Every year since 1988 the joyful tidings of Christmas have been preceded by the increasingly upbeat message of World AIDS Day, December 1. This year’s theme of “Getting to zero” was launched last month by Hillary Clinton announcing that an “AIDS-free generation” was within grasp if the United States and countries around the world would team up on scientific advancements. President Obama threw an extra $50 million in that direction and he was joined by former presidents George W Bush and Bill Clinton in promising greater commitment to eradicating the disease. The catch-line, “beginning of the end”, was scripted in the White House. Bono, Elton John and Carla Bruni-Sarkozy leant their faces to the cause.
Unfortunately, the promotion seems to have fallen flat. Pleading financial crisis, the governments that are the mainstay of the Global Fund to Fight AIDS, TB and Malaria (US$21.7 billion pledged last year) have decided to cancel the next funding round and no new applications will be accepted until 2014. This certainly is tragic, since the Global Fund keeps alive nearly half (3.2 million) of the 6.6 million people living on life-saving antiretroviral (ARV) drugs, and efforts to prevent mother-to-child transmission are said to have some success. Progress has also been made against the other big epidemics. However, there are still 7.6 million people who need ARV treatment, and many of those are now unlikely to get it.
But even without the defection of the cash-strapped rich countries there was always going to be bad news to report. AIDS might be on the decline, thanks to treatment, but HIV infections are on the rise again after falling for several years. About 2.7 million people were infected last year, which is double the number brought into treatment, according to The Independent, and people are now becoming infected faster than they can be tested and treated. In Malawi, a small African country with a population of under 15 million, 70,000 new infections are expected next year.
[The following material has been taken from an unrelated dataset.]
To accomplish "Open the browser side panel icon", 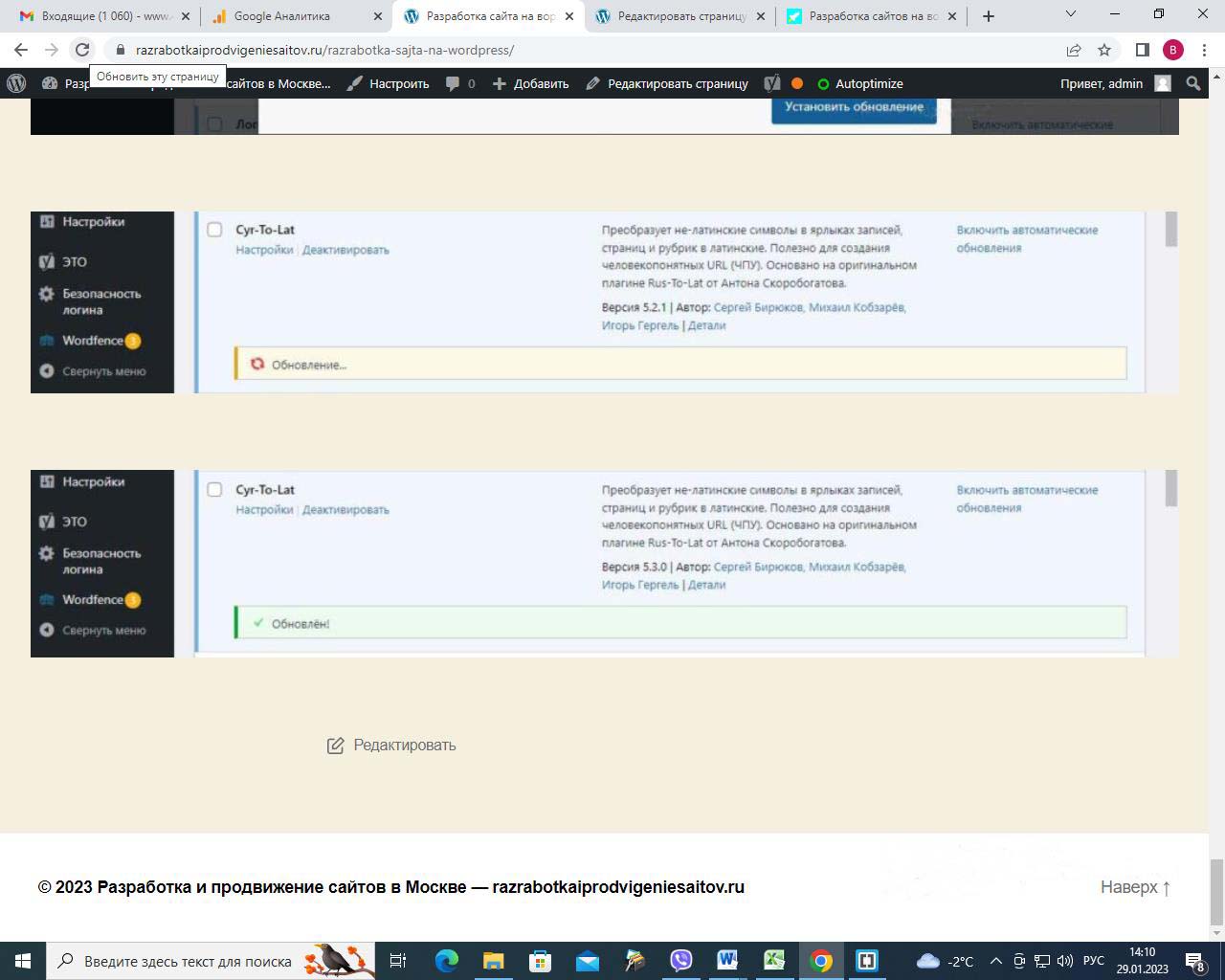I will tap(1142, 50).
The truth is that there can never be enough billions to “end” an epidemic driven by the sexual ideology of the same parties -- or their partners -- that are supposed to be curing it. This was rather sharply illustrated a couple of months ago with the publication of evidence linking the widespread use of progestin injections as birth control with HIV transmission in sub-Saharan Africa. But even without such a direct channel, the “sex positive” approach of the family planning networks in developing countries guarantees that the behaviour basically responsible for disease -- having multiple sex partners -- does not change.
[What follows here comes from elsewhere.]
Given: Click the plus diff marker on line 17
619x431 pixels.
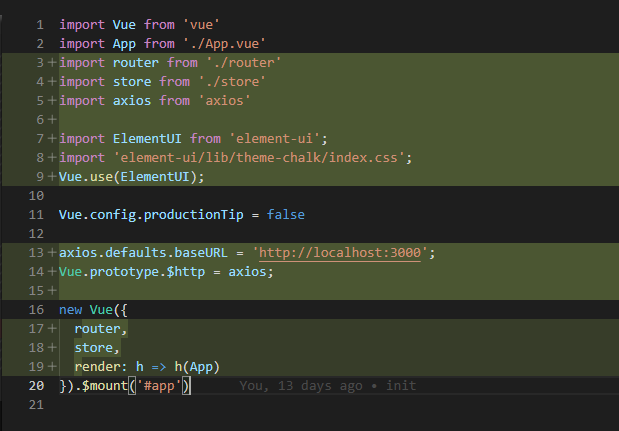Looking at the screenshot, I should coord(49,329).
It is no accident, then, that this week thousands of experts and acolytes are gathered in Senegal for the second International Conference on Family Planning to push forward the global family planning agenda. They too will be demanding billions from the first world’s governments and foundations. The director of the Gates Institute for Population and Reproductive Health, Dr Amy Tsui, who is also a professor at the Johns Hopkins Bloomberg School of Public Health, is a lead conference organizer.
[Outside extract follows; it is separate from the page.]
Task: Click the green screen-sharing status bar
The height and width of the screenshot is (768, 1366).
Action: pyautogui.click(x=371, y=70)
One of the things they are talking about at the ICFP conference is, according to one report, “the prevention of HIV through multi-prevention technologies (MPTs) that protect against HIV and act as contraceptives”. They don’t have these MPTs yet, you understand, but they are working on them -- for instance, a vaginal ring that releases both an ARV drug and a contraceptive hormone. What it would cost to provide such technology to African women is anybody’s guess. In the meantime what they have, mainly, is the contraceptive injection, and the condom. One seems to be contributing to the HIV epidemic and the other has never stopped it.
What has shown the potential to stop the epidemic is well known: behaviour change strategies used in Uganda and (less famously) in Zimbabwe. Uganda turned its epidemic around in the early 1990s with its ABC programme focusing on abstinence for the unmarried and “zero grazing” for the rest. This has since been undermined by aid organizations pushing condoms. Zimbabwe in the ten years to 2007 brought its HIV prevalence down from 27 per cent to 16 per cent -- mainly, according to researchers, through reductions in extramarital, commercial, and casual sexual relations”.
Edward Green, the Harvard researcher, who stumbled upon Uganda’s secret in 1993 has been trying ever since to get recognition for behavior change as the most effective means of dealing with the AIDS epidemic. In his recent book, Broken Promises: How the AIDS Establishment has Betrayed the Developing World (2011), he recounts how, at an AIDS conference in Washington in 2004 his presentation received muted applause. But, when a female college student came to the microphone and exclaimed, “I think people should be able to have as much sex as they want, with as many people as they want,” she received a thunderous, standing ovation.
That is what the people of Africa and elsewhere are up against: not only a deadly disease but an international community that has such an investment in its own doctrines about sex and population that it will use all its political and economic power to impose them where they are most destructive. Already in Africa alone more than 46 million people have been infected with HIV and 18 million have died.
The developed nations should be ashamed to stage another World AIDS Day, let alone project its end, until our responsibility for this avoidable epidemic is admitted.
Carolyn Moynihan is deputy editor of MercatorNet.